Except that they haven’t really been called up; it’s all part of a bet that the boys are having with an Italian café owner, Alfonso (baritone Roger Howell) that their girlfriends can’t be faithful. ‘Cosi fan tutte’, he tells them – ‘they’re all like that… ‘. So the boys pretend to go to war then come back disguised as Indians from the local hippie ashram and try to seduce each others girlfriends.
The direction in this show is detailed, playful and effective, and with the help of a witty colloquial translation into Australian-English, the setting is entirely believable. One of the most fun operatic roles Mozart ever wrote was that of Despina, the girls’ maid, and soprano Andrea Creighton practically steals the show here. Her Despina is a fag-smoking, cocktail-sipping, man-eating good-time girl who tries to teach the two sisters to be more worldly and have some fun before they hook up forever with their boyfriends. Creighton has brilliant comic timing, a relaxed stage presence and a thrilling light soprano voice.
There is some sloppiness in this production. The orchestra was not always in tune, nor in time with the singers, which is ultimately the responsibility of conductor Greg Hocking. And the tenor Roy Best was the weakest link in the cast; his voice is not as strong as the others, nor is his acting.

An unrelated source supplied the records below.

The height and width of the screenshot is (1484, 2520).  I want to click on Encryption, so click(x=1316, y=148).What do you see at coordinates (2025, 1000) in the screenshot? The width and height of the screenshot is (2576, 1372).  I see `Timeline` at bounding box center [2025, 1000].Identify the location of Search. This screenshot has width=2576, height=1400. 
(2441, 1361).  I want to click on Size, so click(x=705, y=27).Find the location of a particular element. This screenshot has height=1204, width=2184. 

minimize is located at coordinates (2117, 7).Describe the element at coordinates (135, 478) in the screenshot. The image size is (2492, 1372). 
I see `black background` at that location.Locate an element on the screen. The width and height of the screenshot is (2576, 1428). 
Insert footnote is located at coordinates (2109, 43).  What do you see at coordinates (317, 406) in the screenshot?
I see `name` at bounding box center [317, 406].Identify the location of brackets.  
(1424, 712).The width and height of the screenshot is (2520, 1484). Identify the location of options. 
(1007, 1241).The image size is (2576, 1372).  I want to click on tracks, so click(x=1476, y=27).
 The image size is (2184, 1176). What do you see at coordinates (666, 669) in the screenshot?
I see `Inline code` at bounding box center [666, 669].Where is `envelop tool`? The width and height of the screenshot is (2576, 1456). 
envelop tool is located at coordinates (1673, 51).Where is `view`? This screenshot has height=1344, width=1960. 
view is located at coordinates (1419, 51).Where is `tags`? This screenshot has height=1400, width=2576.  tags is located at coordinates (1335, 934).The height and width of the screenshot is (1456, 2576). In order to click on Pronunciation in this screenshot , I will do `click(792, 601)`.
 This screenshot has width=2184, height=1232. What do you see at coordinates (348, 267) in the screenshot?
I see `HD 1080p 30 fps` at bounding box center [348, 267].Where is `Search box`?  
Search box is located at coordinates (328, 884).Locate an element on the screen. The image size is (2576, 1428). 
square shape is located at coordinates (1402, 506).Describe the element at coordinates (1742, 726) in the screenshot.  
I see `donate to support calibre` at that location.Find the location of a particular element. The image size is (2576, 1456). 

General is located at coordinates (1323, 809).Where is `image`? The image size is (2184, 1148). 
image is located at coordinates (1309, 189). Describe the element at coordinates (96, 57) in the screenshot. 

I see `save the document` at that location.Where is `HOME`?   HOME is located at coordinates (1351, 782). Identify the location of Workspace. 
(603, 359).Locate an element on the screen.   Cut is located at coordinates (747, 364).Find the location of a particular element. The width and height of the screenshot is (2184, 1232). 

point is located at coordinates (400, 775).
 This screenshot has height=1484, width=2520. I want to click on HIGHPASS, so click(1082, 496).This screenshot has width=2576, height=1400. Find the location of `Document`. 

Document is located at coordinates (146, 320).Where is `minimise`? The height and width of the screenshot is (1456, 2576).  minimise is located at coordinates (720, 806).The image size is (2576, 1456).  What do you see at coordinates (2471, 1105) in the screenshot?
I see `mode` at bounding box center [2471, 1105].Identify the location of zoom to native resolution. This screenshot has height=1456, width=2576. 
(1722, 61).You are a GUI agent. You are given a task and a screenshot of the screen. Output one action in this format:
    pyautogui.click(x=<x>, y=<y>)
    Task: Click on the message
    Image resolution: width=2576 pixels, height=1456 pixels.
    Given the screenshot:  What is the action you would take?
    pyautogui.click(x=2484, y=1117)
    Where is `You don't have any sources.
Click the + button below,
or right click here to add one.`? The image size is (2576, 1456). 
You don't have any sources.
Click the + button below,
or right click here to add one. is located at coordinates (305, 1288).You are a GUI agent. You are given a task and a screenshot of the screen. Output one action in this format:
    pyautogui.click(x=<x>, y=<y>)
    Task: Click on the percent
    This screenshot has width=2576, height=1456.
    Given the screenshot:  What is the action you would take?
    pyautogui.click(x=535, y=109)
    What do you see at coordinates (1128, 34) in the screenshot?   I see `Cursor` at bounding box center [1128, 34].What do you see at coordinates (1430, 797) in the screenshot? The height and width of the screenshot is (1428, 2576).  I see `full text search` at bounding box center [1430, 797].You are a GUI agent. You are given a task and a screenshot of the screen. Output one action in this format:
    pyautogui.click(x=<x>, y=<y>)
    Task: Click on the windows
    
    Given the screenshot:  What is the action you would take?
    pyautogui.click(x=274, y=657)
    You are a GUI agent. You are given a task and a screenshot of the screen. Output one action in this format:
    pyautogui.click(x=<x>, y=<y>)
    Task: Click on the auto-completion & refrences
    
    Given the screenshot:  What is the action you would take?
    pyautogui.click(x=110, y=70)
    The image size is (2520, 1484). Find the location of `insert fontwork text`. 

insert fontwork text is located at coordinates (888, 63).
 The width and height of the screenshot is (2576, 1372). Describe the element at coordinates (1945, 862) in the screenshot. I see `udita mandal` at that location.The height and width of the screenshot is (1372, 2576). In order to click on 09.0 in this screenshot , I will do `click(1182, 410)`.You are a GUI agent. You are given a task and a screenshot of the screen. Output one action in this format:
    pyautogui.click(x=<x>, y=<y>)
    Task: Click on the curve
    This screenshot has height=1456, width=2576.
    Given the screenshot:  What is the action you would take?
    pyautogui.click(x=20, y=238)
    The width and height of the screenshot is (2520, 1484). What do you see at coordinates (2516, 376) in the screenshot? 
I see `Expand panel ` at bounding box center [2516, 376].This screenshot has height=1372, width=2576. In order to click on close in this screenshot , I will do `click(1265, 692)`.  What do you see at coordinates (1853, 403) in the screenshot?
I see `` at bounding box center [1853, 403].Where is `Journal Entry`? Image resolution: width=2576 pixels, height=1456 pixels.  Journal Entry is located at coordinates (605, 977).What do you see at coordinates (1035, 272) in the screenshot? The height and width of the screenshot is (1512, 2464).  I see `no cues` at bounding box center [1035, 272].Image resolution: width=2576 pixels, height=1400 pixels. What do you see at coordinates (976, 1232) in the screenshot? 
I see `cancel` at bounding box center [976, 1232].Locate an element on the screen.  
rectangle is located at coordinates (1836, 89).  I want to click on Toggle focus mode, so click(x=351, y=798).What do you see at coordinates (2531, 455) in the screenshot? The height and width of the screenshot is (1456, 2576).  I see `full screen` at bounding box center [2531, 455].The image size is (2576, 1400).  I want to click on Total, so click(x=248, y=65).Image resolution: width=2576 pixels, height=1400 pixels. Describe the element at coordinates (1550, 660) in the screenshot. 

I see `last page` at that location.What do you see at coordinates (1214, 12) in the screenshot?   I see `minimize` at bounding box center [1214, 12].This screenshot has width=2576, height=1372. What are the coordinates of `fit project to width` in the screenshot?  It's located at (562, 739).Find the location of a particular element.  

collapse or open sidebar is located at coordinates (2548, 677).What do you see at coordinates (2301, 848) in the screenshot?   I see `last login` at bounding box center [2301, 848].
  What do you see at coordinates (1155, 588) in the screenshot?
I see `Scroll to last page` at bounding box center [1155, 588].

But Christina Logan-Bell has created an excellent set on a small budget, which transforms easily from a suburban Australian house and garden into an Italian café and an ashram.
So although i had some reservations about the musical details of the performance, overall it’s a good night at the opera.
‘Cosi Fan Tutte’ is on at the Atheneum Theatre in Collins St until July 18th, and there is also a performance at the Alexander Theatre at Monash University on July 31st.